Christmas in July!

Who isn’t awakened by something new!  Today – two days ahead of schedule – my new prescription sunglasses arrived at Heritage Optometric Clinic on Lansdowne Avenue in Carleton Place. I was sent an early morning email notification to which I instantly responded. And as quickly I was able to arrange an appointment to collect them this afternoon.

It has been years since I have purchased a new pair of prescription sunglasses. The reason has nothing to do with sunglasses. Nor has it anything to do with economy.  Instead the disinclination arises from the lenses of both my eyes having been replaced several years ago.  The expectation at the time of the surgery (which proved correct) was that I would have 20/20 distance vision but still be required to have reading glasses.  As a result I ended purchasing a variety of sunglasses off the shelf without any prescription because predominantly I used sunglasses for driving or when cycling.  I could thus bear the deprivation of a prescription for distance or magnification for reading.

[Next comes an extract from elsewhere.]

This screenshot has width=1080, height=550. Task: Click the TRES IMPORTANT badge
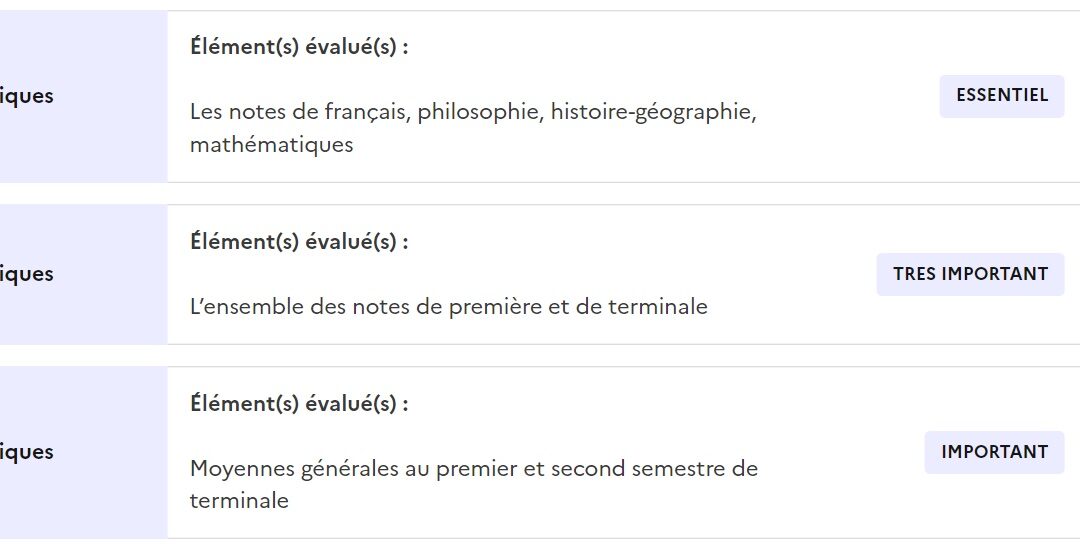[970, 274]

This account is a poor introduction to the larger and equally shameful theme of materialism and retail which of course are the seams of Christmas.  Say what you will, there is an exceedingly popular tendency to consider material possessions and physical comfort as more important than spiritual values.  This is so notwithstanding “they hated the sinful materialism of the wicked city.  I will not attempt to defeat or exonerate the plausability of that theorem by asserting the philosophic doctrine that “nothing exists except matter and its movements and modifications” or “the doctrine that consciousness and will are wholly due to material agency. If, as I have so often boldly projected in the face of religiosity, life on this planet ends like that of any insect, I will not blanch the sanguinity of my doctrine by postulating that there is anything other than the material world. In essence I am caught in a logical subterfuge from which there is but one escape; namely, run with it!

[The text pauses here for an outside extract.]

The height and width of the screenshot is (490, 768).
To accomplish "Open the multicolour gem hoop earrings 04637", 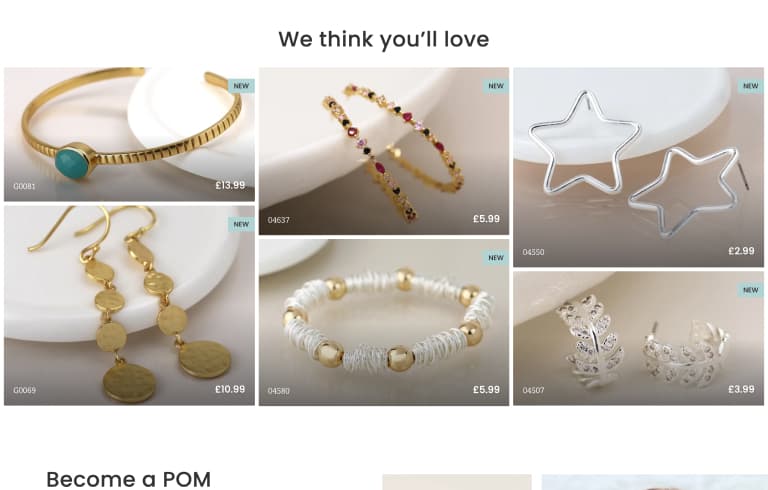I will [x=384, y=151].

The attraction of prescription sunglasses has of late regained ground. My distance vision has deteriorated. As it turns out I had a pair of RayBan sunglasses which I had purchased not long after my eye surgery several years ago. I hadn’t worn them much lately because my distance prescription changed and they suffered the lack of reading magnification (which I have since decided is preferable even for driving if I wish to read the dashboard). So I congratulated myself for my sparsity by not having to pay for another pair of frames – though of course there was the cost of the prescriptions (which, should you care to know, was $799).

It is a happy consequence of aging that one’s material aspirations dwindle.  While I preserve my undisputed mirth from the mere contemplation of a new ship’s bell or a Holt Renfrew brooch or an acrylic painting of a seascape, the governing reality now is that I’ve done it all before. And to be honest we haven’t any more room for or need of a clock, brooch or seascape.

Sadly however it is this irrelevance which poisons what once was a digestible and highly diverting consumption. And while you may surmise that the profitability is an unwitting reward it is but a token compensation. Speaking as an inveterate profligate and Hedonist I freely acknowledge that the deprivation outweighs the parsimony.

All this is a mottled way of askng, when the allure of things is removed, then what? What’s left? Wherein lies the strength, the surge, the magic, the ambition?

I have for the moment concluded by way of temporary retreat from this lamented alteration that the view from my drawing room seat is unmatched. There isn’t a morning I don’t find myself muttering, “Oh my!” upon catching a first glimpse of the yellow splashed landscape.

But the greater more disturbing realization is that of our ancients; viz., Remember now thy Creator in the days of thy youth, while the evil days come not, nor the years draw nigh, when thou shalt say, I have no pleasure in them; while the sun, or the light, or the moon, or the stars, be not darkened, nor the clouds return after the rain: in the day when the keepers of the house shall tremble.

I have always commented that death is a dreadful subject.  But I must confess that the destiny of old age holds its own.